• [Passage provided]:
****************************************
Sergey Kasparov has an interesting book titled "A Cunning Chess Opening for Black" (http://www.amazon.com/Cunning-Chess-Opening-Black-Opponent/dp/9056915932/) that deeply explores the ending that follows 4.dxe5 dxe5 5.Qxd8+ Kxd8, which a lot of amateurs (at least those not afraid to exchange queens) will play very quickly, especially in blitz -- entering what the author calls "the Philidor swamp."  From my own experience playing this and similar lines, you will get the ending quite a bit -- though hardly in every game.  But I'd say it is your best chance of getting a quick ending via "the open games."  See sample pages here:
https://www.newinchess.com/Shop/Images/Pdfs/9008.pdf

This idea is even better after 1.d4 d6 2.c4 e5! 3.dxe5?! etc., when the pawn at c4 creates some problems for White -- weakening dark squares and presenting a potential target.  There are plenty of other books on the universal 1...d6 repertoire.
****************************************
• [Exercises to complete]:
1. List each move, in order, of the sequence that the chess passage says the book explores deeply.
2. From the chess passage, return everything from "This idea is" down to "universal 1...d6 repertoire.", word for word.
3. In the chess passage, what does the book's author call the ending that follows 5.Qxd8+ Kxd8?

• [Provided data]:
****************************************
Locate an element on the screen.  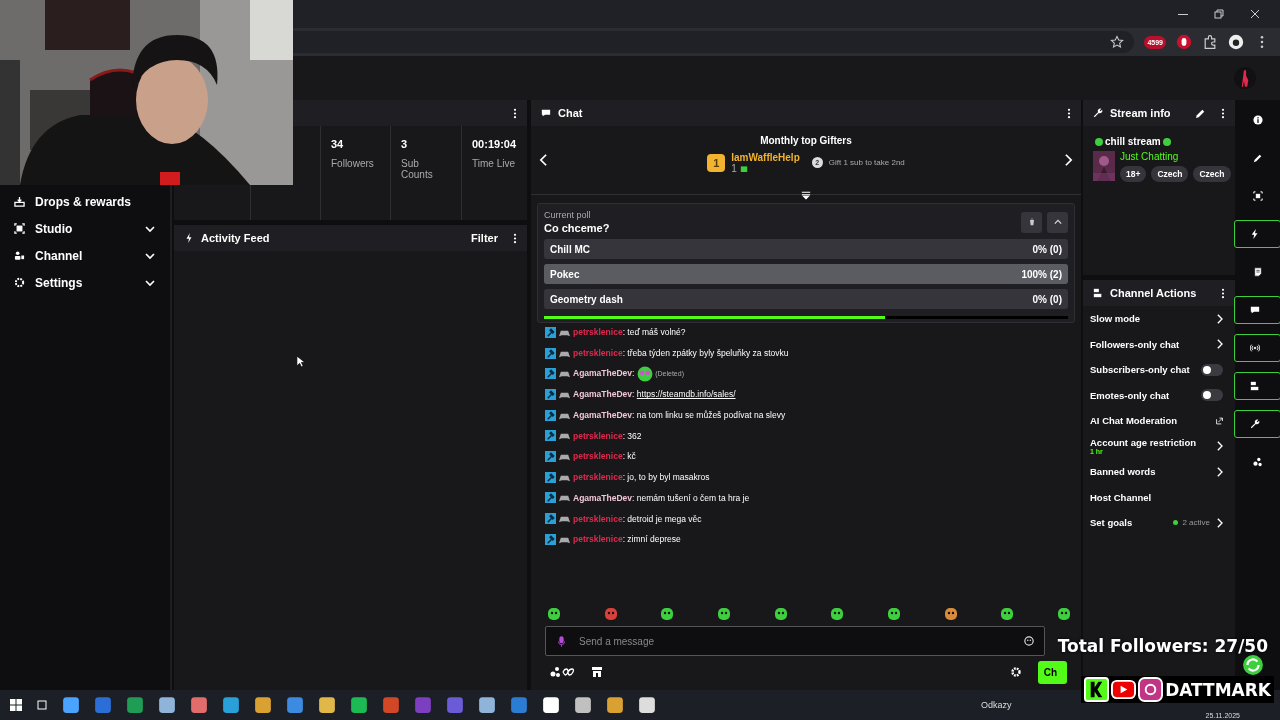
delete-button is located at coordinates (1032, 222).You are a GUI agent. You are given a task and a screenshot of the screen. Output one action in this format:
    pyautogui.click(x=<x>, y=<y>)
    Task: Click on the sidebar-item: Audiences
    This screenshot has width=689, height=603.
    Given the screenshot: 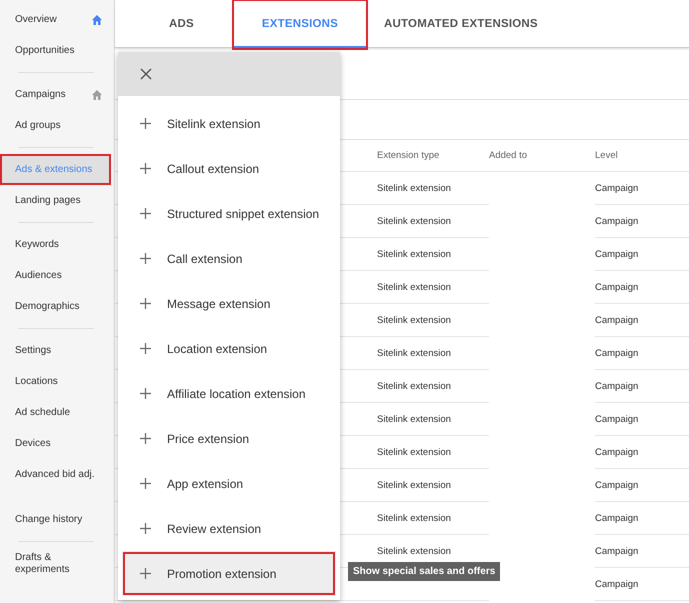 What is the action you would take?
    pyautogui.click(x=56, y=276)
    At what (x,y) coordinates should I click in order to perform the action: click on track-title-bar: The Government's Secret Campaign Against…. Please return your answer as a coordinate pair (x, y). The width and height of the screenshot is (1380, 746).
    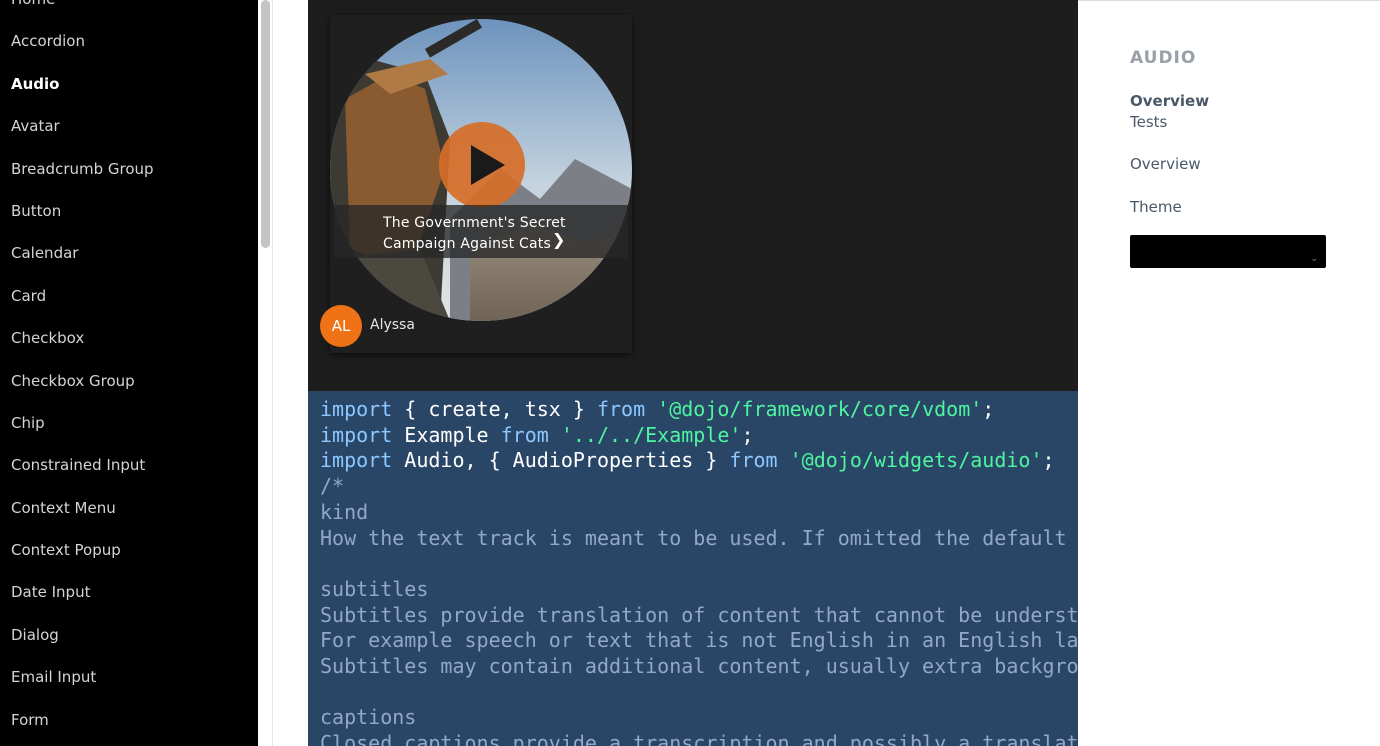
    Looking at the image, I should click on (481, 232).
****************************************
• [Answers for the tasks]:
1.
4.dxe5
dxe5
5.Qxd8+
Kxd8

2.
This idea is even better after 1.d4 d6 2.c4 e5! 3.dxe5?! etc., when the pawn at c4 creates some problems for White -- weakening dark squares and presenting a potential target.  There are plenty of other books on the universal 1...d6 repertoire.

3. The author calls it "the Philidor swamp."